• **WORK TO COMPLETE**
Locate each line in the records below that contains the string "size" and copy it out in full. The match is case-sensitive.

• **STORED ROWS**
============
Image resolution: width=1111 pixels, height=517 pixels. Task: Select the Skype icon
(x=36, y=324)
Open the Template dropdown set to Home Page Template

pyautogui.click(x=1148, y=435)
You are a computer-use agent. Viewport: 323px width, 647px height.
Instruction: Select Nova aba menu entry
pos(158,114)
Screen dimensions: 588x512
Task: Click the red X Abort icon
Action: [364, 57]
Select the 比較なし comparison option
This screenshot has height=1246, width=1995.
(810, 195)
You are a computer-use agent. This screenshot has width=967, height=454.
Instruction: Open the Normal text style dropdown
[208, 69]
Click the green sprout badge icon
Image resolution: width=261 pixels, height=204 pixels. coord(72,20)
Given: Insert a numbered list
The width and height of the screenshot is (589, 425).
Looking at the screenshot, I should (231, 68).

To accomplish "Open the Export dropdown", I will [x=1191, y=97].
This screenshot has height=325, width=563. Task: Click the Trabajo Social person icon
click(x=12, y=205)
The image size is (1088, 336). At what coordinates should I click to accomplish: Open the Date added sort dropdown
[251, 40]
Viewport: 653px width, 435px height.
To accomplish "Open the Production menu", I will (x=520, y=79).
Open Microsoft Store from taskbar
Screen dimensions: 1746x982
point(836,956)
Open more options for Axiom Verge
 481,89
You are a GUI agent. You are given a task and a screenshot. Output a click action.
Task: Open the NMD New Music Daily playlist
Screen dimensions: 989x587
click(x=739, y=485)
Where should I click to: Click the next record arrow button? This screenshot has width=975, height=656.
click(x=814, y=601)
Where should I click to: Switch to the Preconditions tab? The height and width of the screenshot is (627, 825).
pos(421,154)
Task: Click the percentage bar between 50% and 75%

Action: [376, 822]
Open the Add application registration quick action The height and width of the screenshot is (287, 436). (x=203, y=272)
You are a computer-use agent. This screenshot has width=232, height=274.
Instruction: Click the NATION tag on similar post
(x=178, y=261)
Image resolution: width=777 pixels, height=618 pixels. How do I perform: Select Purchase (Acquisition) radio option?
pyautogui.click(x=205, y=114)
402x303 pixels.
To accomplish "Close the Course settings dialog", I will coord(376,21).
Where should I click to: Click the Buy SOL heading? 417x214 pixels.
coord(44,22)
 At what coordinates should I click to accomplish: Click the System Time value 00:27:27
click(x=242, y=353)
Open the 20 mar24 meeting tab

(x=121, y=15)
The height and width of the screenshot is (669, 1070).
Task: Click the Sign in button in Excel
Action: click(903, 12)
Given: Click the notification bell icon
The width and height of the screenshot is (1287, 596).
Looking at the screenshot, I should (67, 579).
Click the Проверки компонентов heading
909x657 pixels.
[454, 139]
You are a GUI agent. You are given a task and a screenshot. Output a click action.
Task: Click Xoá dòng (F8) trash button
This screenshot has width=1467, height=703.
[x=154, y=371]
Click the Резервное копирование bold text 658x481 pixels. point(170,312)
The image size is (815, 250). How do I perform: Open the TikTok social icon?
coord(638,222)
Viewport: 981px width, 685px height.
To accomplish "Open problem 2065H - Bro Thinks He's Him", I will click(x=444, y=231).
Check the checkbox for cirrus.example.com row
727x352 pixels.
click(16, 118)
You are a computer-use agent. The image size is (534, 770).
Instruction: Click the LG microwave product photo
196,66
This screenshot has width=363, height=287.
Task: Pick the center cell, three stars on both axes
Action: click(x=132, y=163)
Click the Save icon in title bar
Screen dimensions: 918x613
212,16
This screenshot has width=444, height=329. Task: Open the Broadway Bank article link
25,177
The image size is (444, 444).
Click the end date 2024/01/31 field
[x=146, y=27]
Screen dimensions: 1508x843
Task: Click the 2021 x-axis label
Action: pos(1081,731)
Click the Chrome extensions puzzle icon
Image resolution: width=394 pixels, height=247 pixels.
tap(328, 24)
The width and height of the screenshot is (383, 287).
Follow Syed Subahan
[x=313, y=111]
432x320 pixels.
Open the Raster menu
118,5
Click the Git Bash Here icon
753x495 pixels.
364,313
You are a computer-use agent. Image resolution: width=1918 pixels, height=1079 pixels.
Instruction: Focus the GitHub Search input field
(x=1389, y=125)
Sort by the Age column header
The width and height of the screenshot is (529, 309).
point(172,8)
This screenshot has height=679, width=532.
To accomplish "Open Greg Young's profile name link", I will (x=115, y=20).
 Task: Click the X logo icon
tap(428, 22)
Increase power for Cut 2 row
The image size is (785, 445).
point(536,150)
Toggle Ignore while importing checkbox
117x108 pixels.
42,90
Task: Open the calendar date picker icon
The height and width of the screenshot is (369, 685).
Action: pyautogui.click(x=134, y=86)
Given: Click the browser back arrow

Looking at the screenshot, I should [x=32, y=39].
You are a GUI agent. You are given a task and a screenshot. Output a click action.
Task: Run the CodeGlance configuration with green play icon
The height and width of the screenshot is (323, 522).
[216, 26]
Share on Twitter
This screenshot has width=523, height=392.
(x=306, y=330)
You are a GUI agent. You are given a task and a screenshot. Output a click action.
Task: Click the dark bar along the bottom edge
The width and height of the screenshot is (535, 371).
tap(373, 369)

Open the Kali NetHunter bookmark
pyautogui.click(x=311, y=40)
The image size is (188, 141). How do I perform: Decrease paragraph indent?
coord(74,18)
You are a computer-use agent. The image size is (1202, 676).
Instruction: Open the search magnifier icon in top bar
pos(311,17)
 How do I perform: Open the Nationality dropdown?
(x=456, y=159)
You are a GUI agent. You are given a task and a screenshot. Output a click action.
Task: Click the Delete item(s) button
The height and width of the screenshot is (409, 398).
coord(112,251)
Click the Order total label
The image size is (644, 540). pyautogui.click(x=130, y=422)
============
• **THE RESPONSE**
The image size is (1088, 336). At what coordinates should I click to accomplish: Open the Date added sort dropdown
The image size is (815, 250). How do I perform: Open the TikTok social icon?
You are a computer-use agent. The image size is (534, 770).
The image size is (444, 444).
The image size is (785, 445).
The image size is (188, 141). How do I perform: Decrease paragraph indent?
You are a computer-use agent. The image size is (1202, 676).
The image size is (644, 540). pyautogui.click(x=130, y=422)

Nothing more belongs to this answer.